By W. Mark Dendy     Jan 4, 2014 in Entertainment
Folsom - Luis Bravo is a world class artist.
He uses movement - the dance - and music to paint his picture, to tell his story in "Forever Tango."
Bravo created and directs "Forever Tango," and the show is so well put together, it literally runs (or dances) on its own, allowing Bravo to play cello, an integral role in his 11-piece orchestra.
The Tango is a dance that originated in Buenos Aires, long before Bravo, as a young Argentine boy, moved from a rural province of Argentina to Buenos Aires where he studied music.
I caught up with Mr. Bravo backstage after the opening of "Forever Tango" at the Harris Center for the Arts in Folsom, CA on Jan. 3rd to ask about his inspiration.
Mr. Bravo welcomed me into the dressing room, where we each took a seat. His long gray ponytail was wavy and a few drops of perspiration lingered on his brow; the man had just played cello for two hours under the hot stage lights.
I asked him how such a beautiful piece of art materialized - from where did his inspiration come. Mr. Bravo who has extensively trained and played as a classical cellist said, "There was something I didn't like about being a classical cellist - the fierce competition."
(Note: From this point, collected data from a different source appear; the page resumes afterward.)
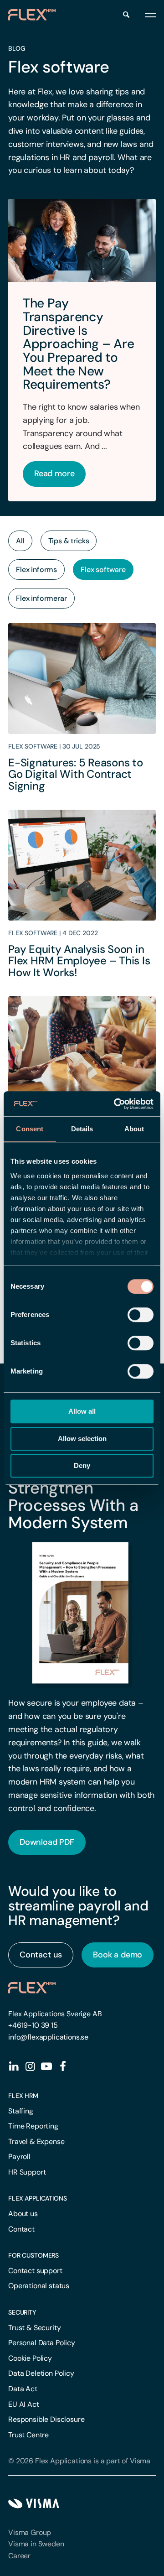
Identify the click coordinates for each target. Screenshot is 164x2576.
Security (22, 2312)
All (20, 541)
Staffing (20, 2111)
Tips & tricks (68, 541)
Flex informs (36, 569)
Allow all (82, 1411)
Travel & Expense (36, 2141)
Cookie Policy (30, 2358)
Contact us (41, 1954)
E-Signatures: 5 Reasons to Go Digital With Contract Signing (75, 774)
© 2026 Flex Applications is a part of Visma (79, 2461)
He paused and the look in his eyes told me there was something else that was bigger. My instinct was confirmed as he continued.
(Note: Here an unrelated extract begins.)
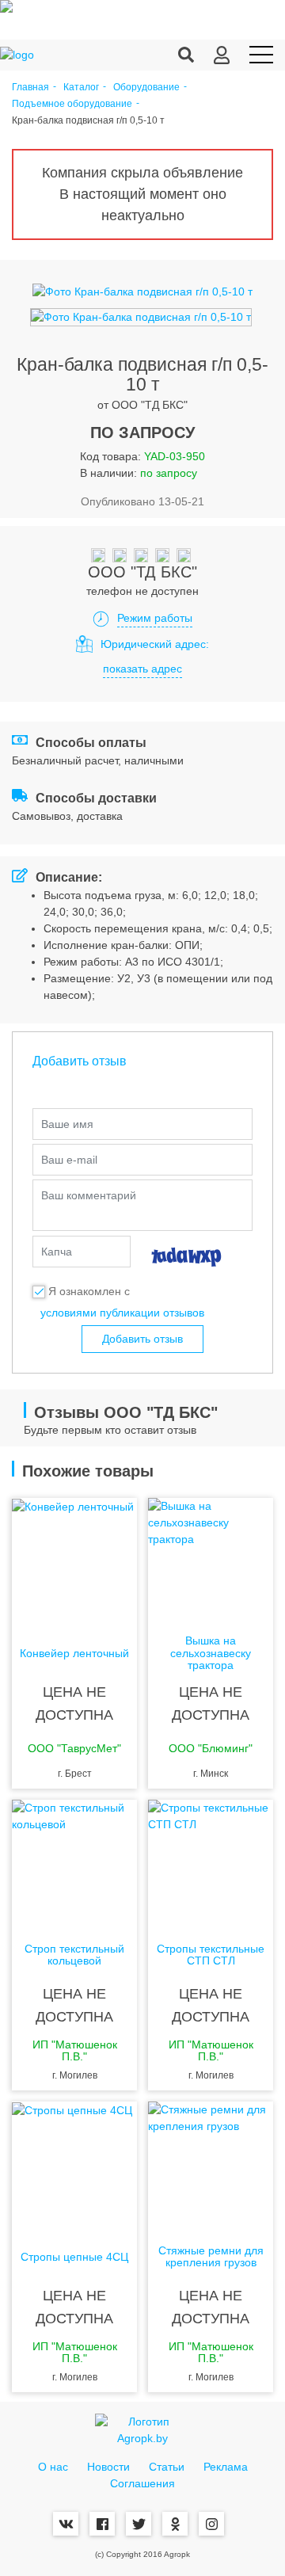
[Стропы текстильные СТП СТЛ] (210, 1863)
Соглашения (142, 2483)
"I needed to do something with my music, my art. Something more, something for my country, my culture," he said, and that is how and when the idea for his production "Forever Tango" came about.
He told me the show premiered in Los Angeles in 1994 and then moved to San Francisco where it was set for a five week run. The show was so popular, it continued in San Francisco for two years with eight performances weekly.
The success of the show can be attributed to Mr. Bravo's enthusiasm and creative genius. He told me that even though he did not compose the music, he said, "I do the music arrangements, the choreography, and the lighting.
Mr. Bravo is true to his work - his art. Even after a draining two-hour performance, he was excited to talk about his creation.
According to Mr. Bravo, Tango is more than just a dance. "Tango is a feeling that you dance." And it is "a music, a drama, a culture, a way of life."
Tango is at the heart and soul of Luis Bravo's creativity. And to that I say, bravo, Mr. Bravo!